» SUPPLIED RECORDS
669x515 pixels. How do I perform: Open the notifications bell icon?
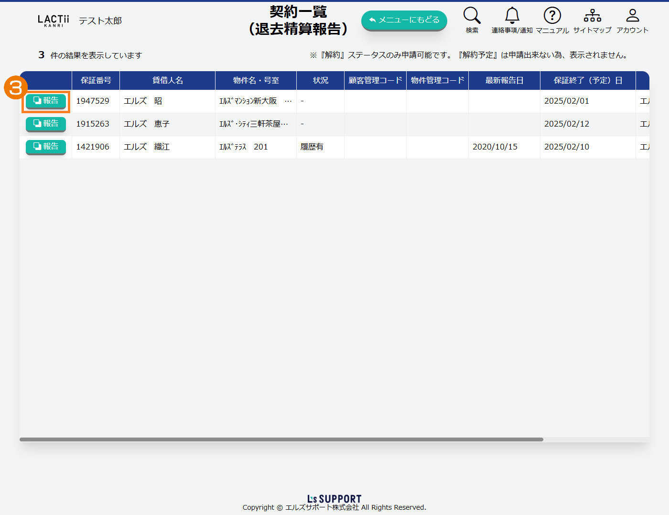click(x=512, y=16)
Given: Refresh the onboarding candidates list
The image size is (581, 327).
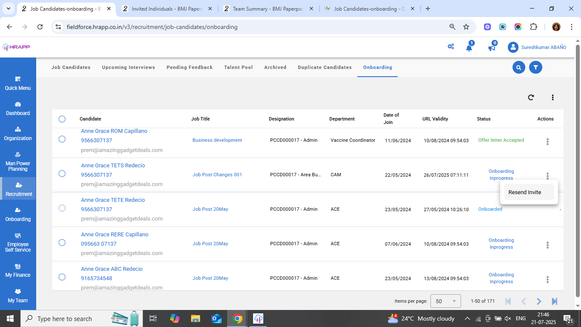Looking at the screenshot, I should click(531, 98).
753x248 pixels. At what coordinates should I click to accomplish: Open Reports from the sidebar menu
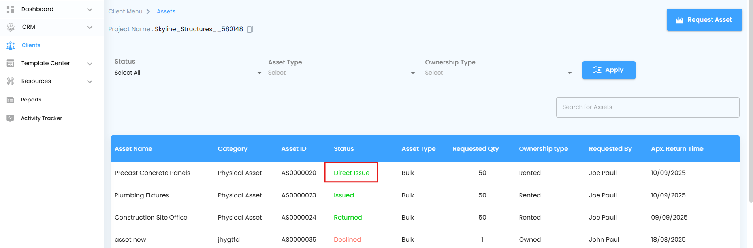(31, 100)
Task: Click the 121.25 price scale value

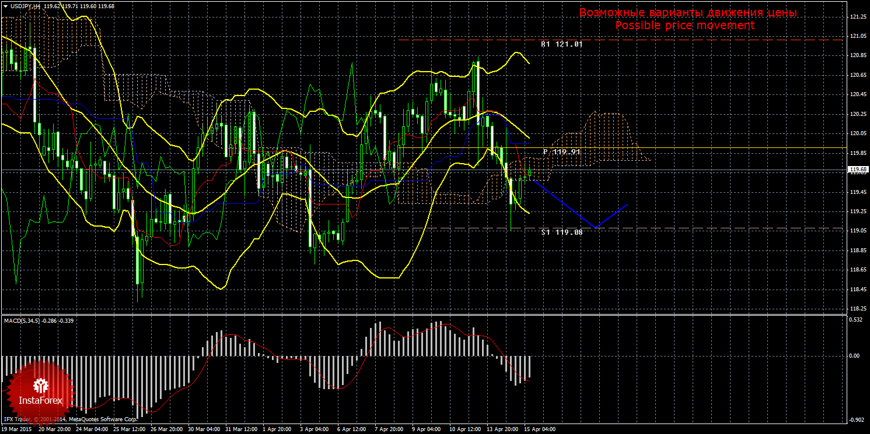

---

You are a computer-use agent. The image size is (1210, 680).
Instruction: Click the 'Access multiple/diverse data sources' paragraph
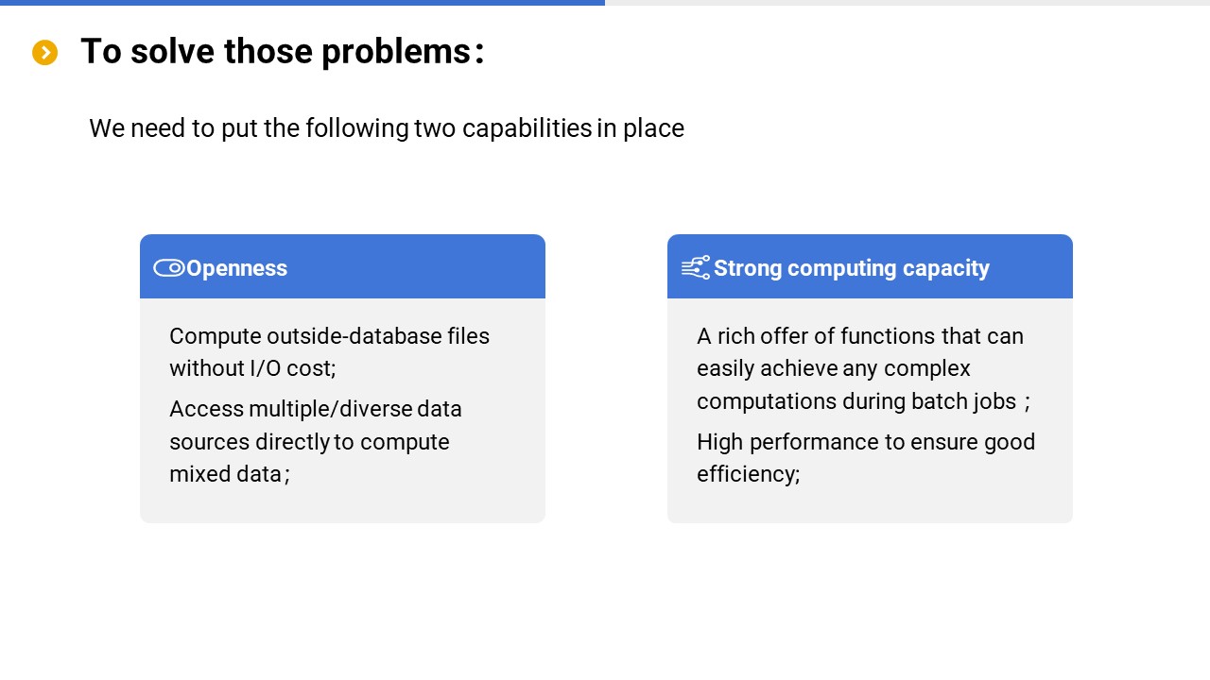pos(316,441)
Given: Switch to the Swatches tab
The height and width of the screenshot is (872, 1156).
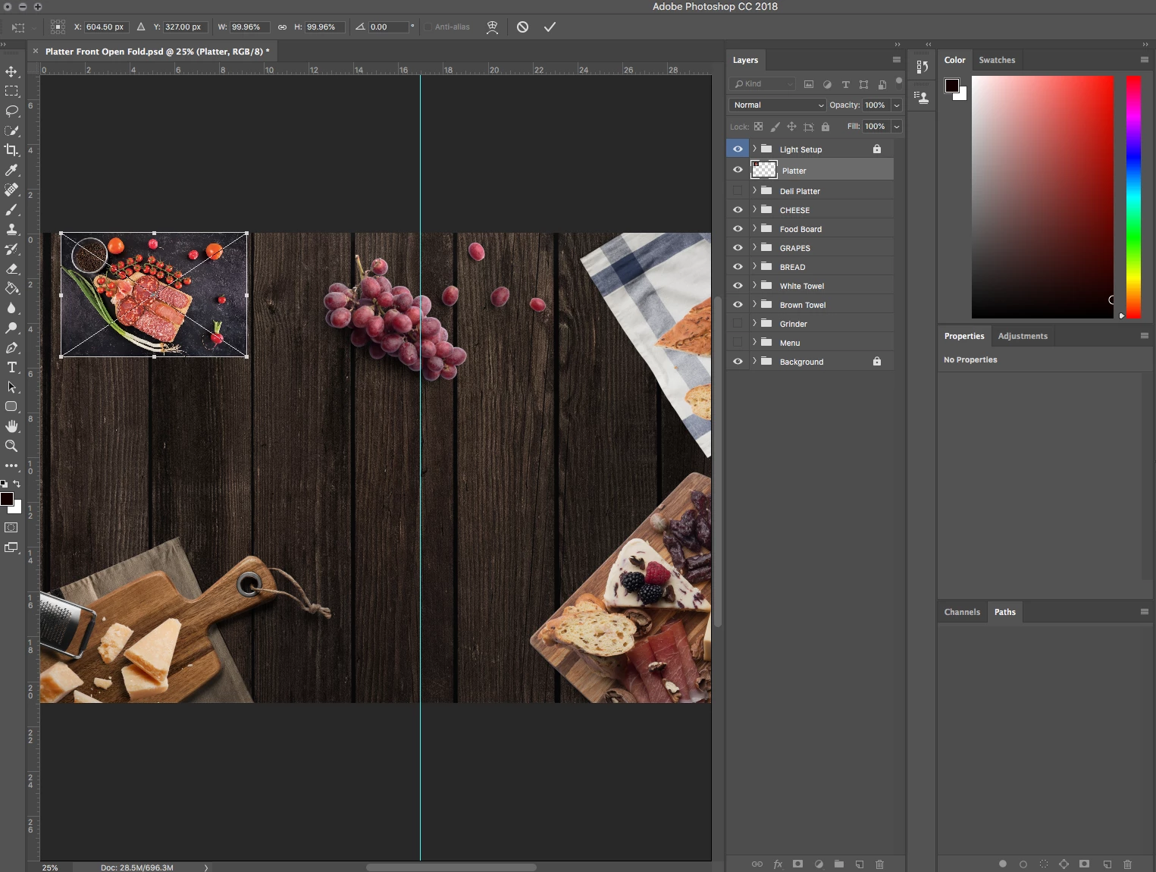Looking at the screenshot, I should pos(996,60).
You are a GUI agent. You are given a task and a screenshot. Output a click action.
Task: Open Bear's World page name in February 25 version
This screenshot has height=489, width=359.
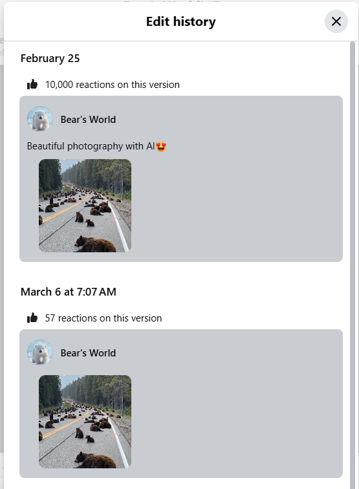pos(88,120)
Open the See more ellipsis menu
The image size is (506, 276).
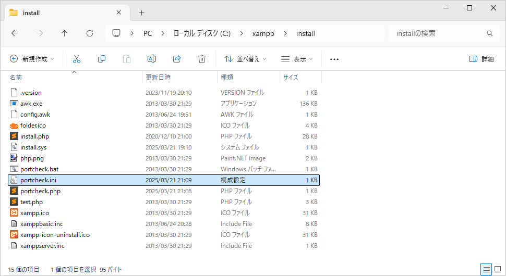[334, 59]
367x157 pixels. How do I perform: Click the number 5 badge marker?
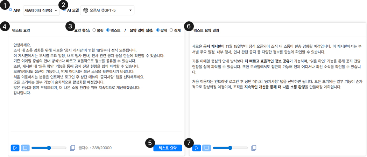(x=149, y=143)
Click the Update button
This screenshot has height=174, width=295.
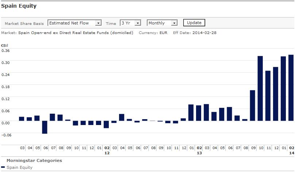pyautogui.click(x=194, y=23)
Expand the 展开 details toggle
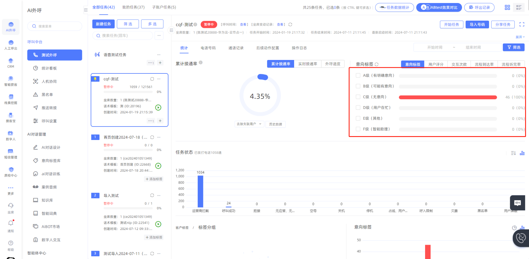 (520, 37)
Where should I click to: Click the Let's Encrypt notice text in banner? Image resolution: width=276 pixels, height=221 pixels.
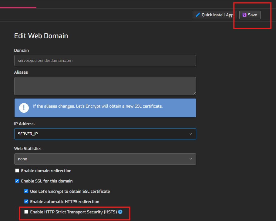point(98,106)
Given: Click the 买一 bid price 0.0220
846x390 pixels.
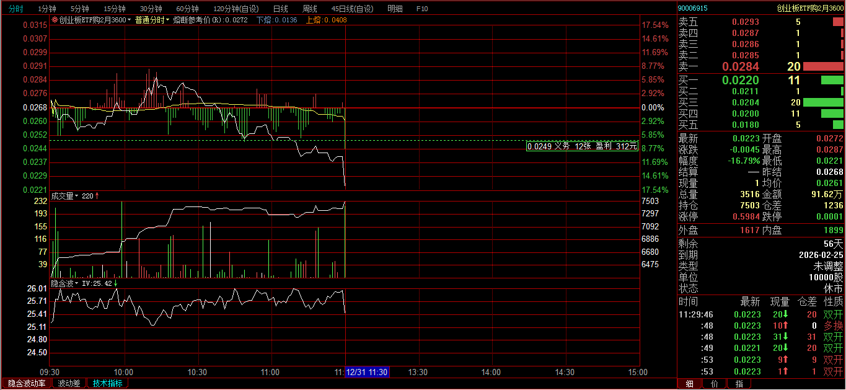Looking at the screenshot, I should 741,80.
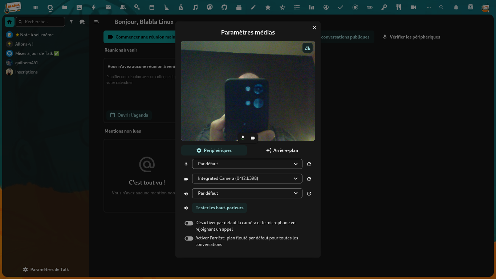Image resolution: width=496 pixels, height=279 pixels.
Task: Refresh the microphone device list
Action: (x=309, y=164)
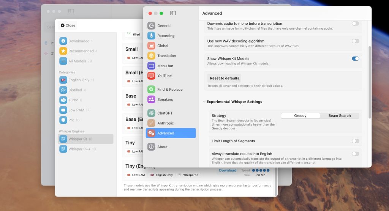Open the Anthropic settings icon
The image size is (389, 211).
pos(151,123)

---

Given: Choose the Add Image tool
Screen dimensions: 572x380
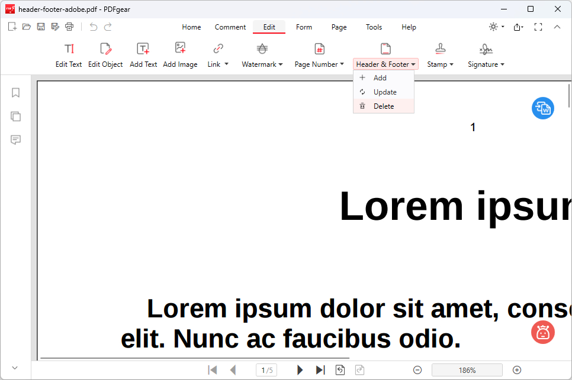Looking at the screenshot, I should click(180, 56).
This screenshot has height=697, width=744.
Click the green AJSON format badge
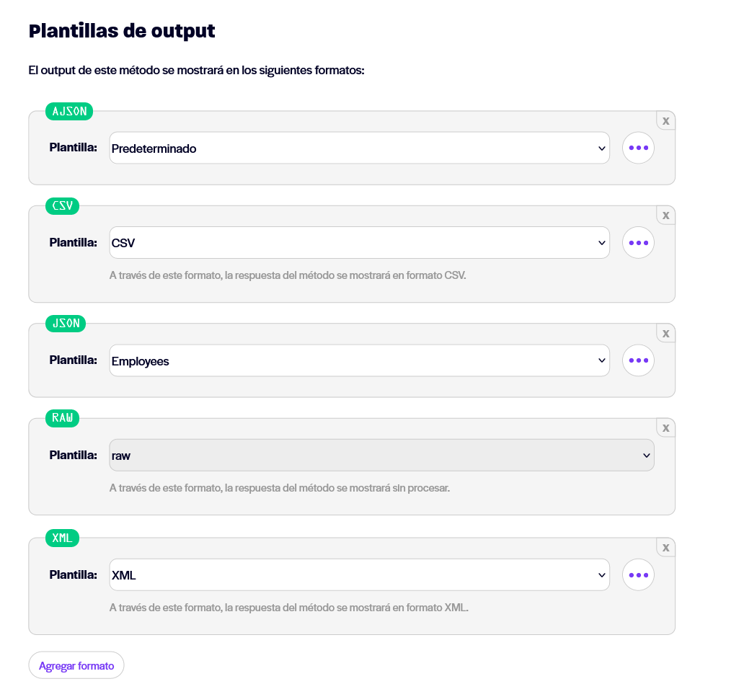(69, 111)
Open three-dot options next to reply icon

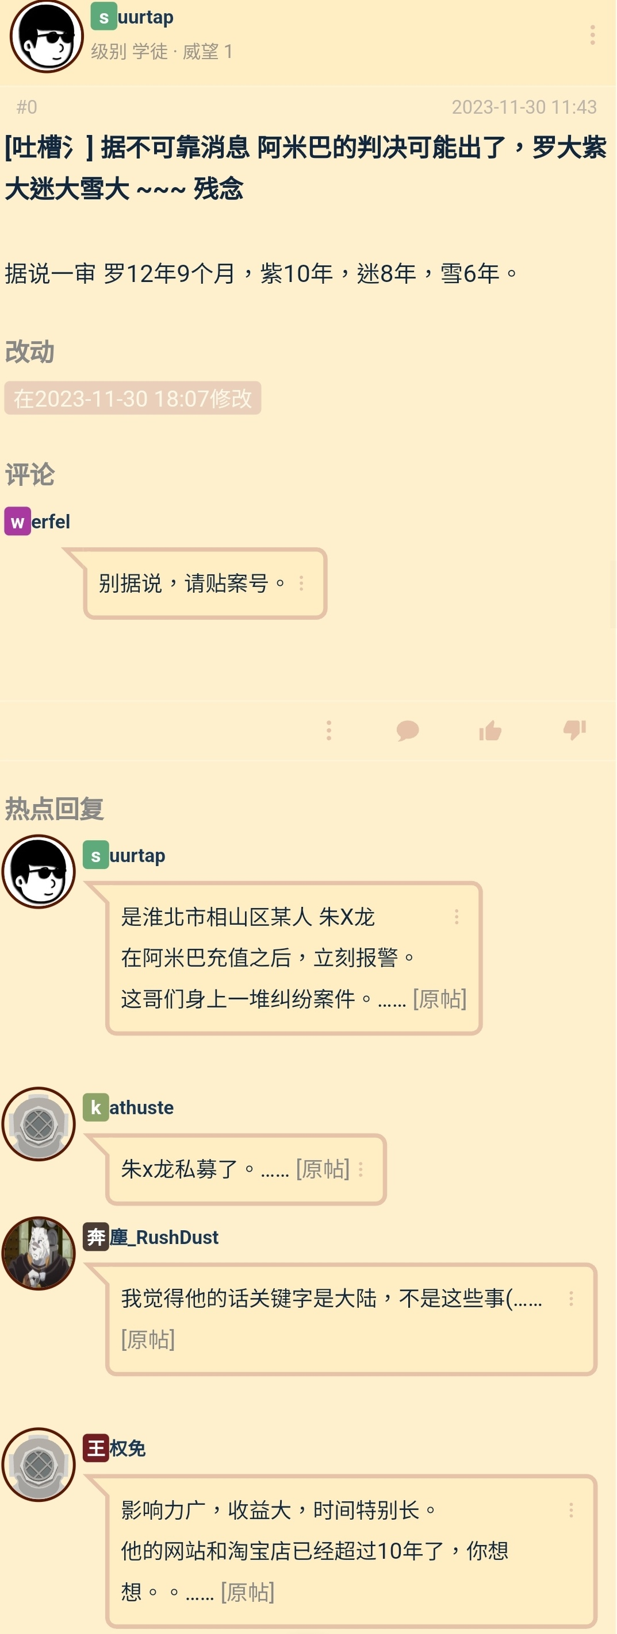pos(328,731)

» ASSIGNED TASK
Every line in the records above that contains the word "price" is to be copied out.

» PROBLEM SOLUTION
Task: Click the 121.25 price scale value
Given: Click the 买一 bid price 0.0220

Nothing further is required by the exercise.